Ce dispositif, qui s'adresse principalement aux pères, prévoit une période d'absence rémunérée après la naissance d'un enfant. Les entreprises doivent désormais composer avec des départs souvent imprévisibles, ce qui complique la planification des plannings. Dans les secteurs où la main-d'œuvre est tendue, l'absence même temporaire d'un employé peut désorganiser toute une équipe.
Des questions en suspens
Au-delà de la simple présence, les employeurs s'interrogent sur les modalités de remplacement. Faut-il recruter un intérimaire ? Réorganiser les tâches entre collègues ? Le coût de ces adaptations n'a pas été chiffré par les pouvoirs publics, ce qui ajoute à l'incertitude. Plusieurs responsables d'entreprises confient avoir été informés tardivement des détails du nouveau congé, ce qui ne leur a pas permis de se préparer sereinement.
Les organisations patronales, consultées lors de la rédaction du décret, avaient pourtant alerté sur les risques de perturbations.

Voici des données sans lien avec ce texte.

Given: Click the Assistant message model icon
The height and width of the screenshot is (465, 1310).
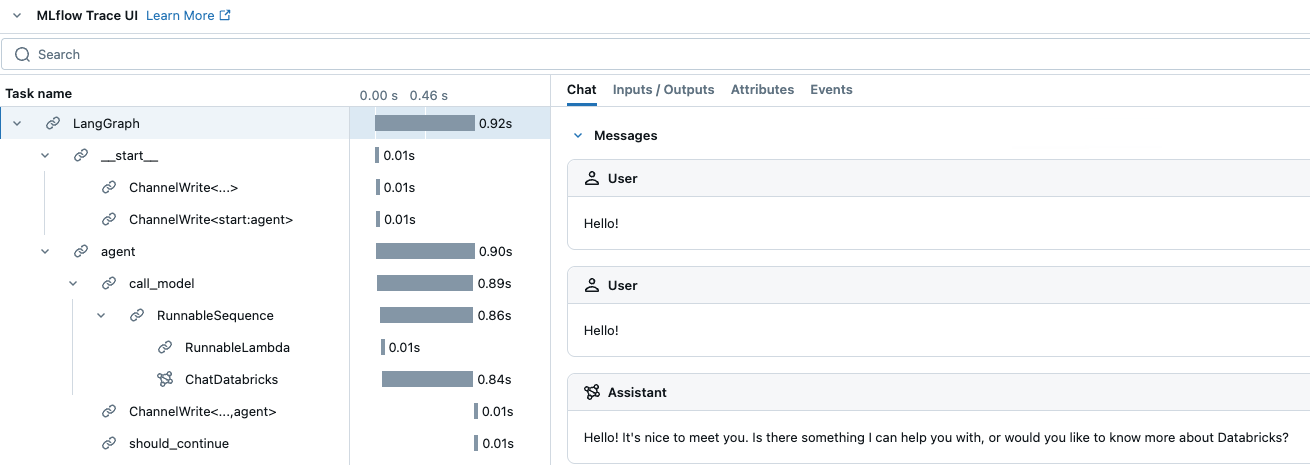Looking at the screenshot, I should pyautogui.click(x=592, y=393).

Mais le calendrier serré entre la publication des textes et l'entrée en vigueur n'a pas laissé le temps aux entreprises de s'organiser. Certaines d'entre elles disent envisager de demander des aménagements ou des reports, mais la loi ne prévoit pas de période transitoire.
Une réforme ambitieuse mais complexe
Le congé de naissance s'inscrit dans une volonté politique de renforcer l'égalité entre les sexes et de favoriser l'implication des pères dans les premiers mois de l'enfant. Toutefois, sa mise en œuvre concrète se heurte à la réalité du monde du travail. Les syndicats, de leur côté, rappellent que ce droit est fondamental et qu'il revient aux employeurs de s'adapter.
À un mois de l'échéance, le climat est donc tendu. Les représentants des salariés appellent à un dialogue social renforcé pour anticiper les difficultés, tandis que les chefs d'entreprise espèrent des clarifications rapides de la part de l'administration. La période estivale, marquée par les congés annuels, pourrait amplifier les tensions si les départs pour naissance viennent s'ajouter aux absences déjà programmées.
Reste à savoir si des ajustements réglementaires interviendront avant le 1er juillet. Pour l'instant, le gouvernement n'a pas annoncé de modification du texte. Les entreprises sont donc invitées à se préparer sans tarder, même si beaucoup estiment que le délai est trop court. Les prochaines semaines seront décisives pour évaluer l'impact réel de cette réforme sur l'organisation du travail.